→ **Material**
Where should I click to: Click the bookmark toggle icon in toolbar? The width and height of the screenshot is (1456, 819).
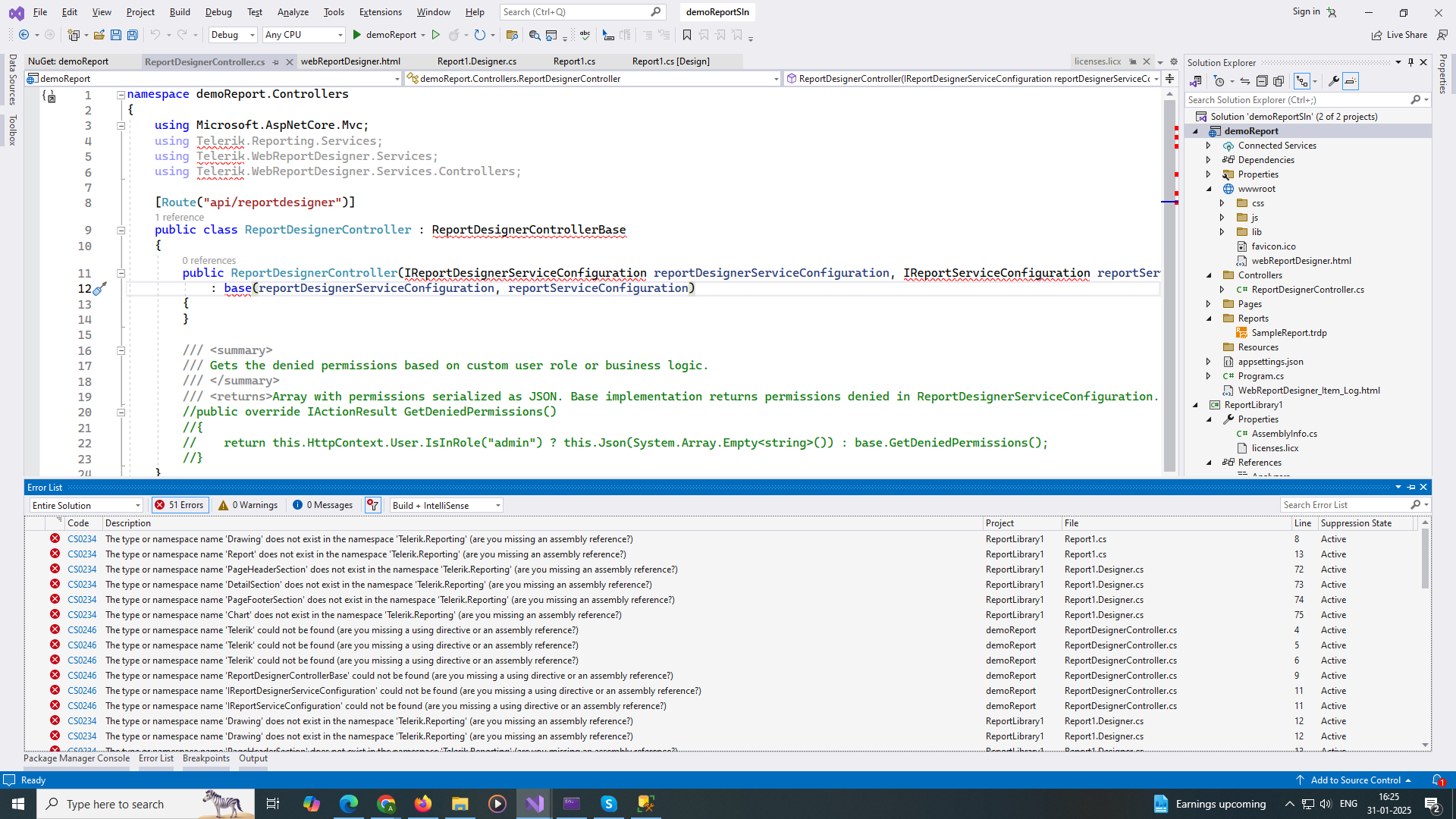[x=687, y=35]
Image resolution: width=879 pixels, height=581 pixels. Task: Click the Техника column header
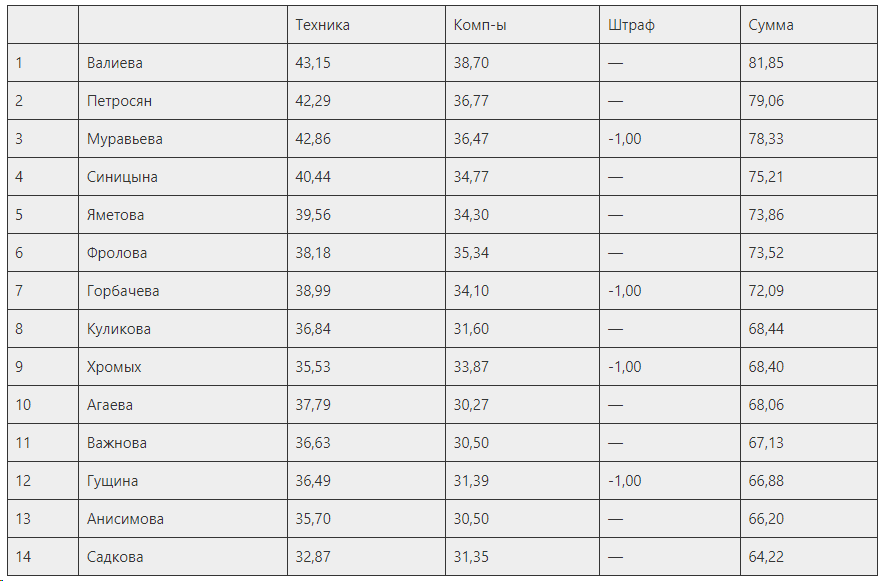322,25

--

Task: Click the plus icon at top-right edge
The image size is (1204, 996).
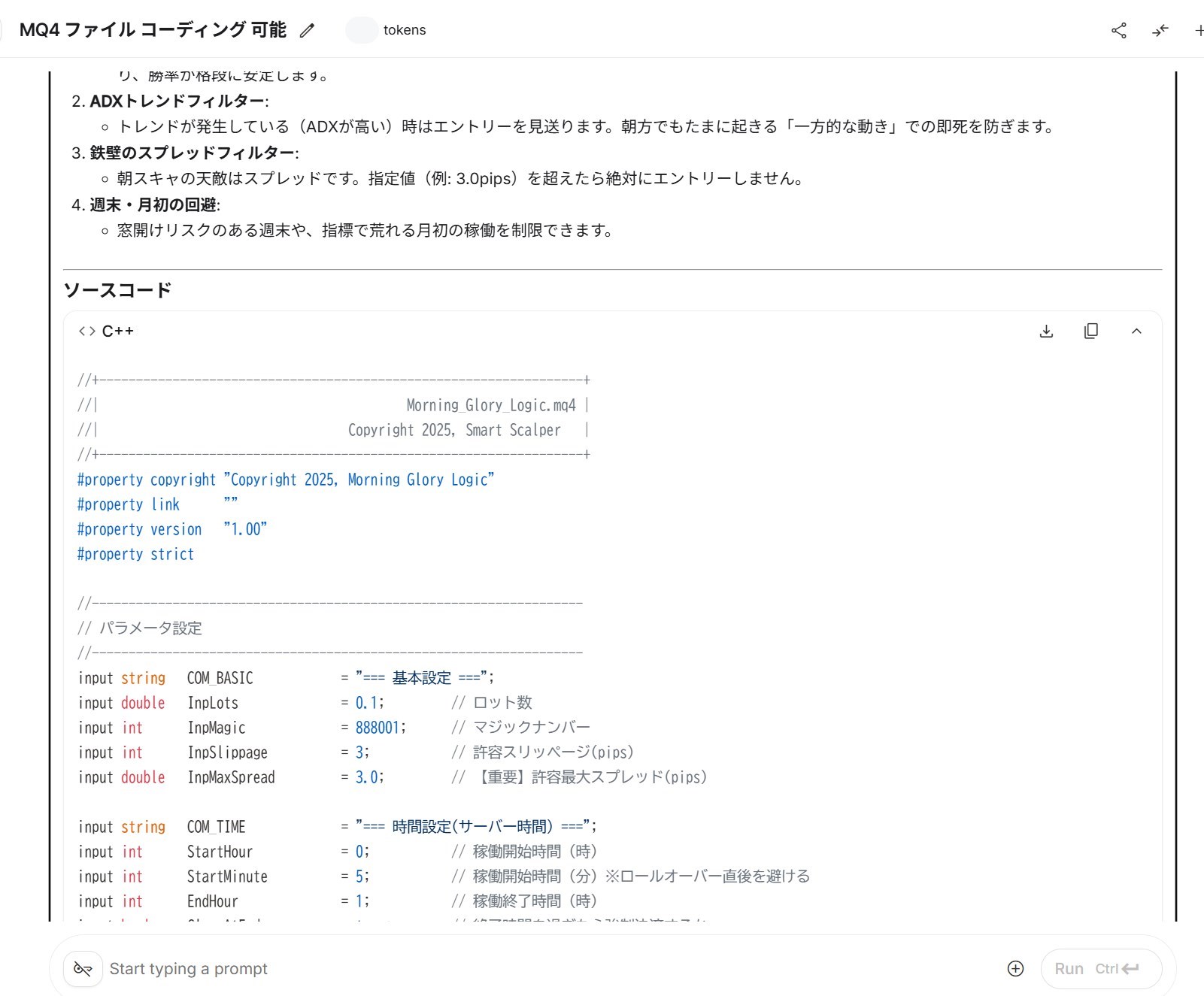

→ **What the task requires**
Reproduce the lines from the one with "Task: Click the plus icon at top-right edge" up to and including the one with "The image size is (1204, 996).", unchanged.

→ **Task answer**
Task: Click the plus icon at top-right edge
The image size is (1204, 996).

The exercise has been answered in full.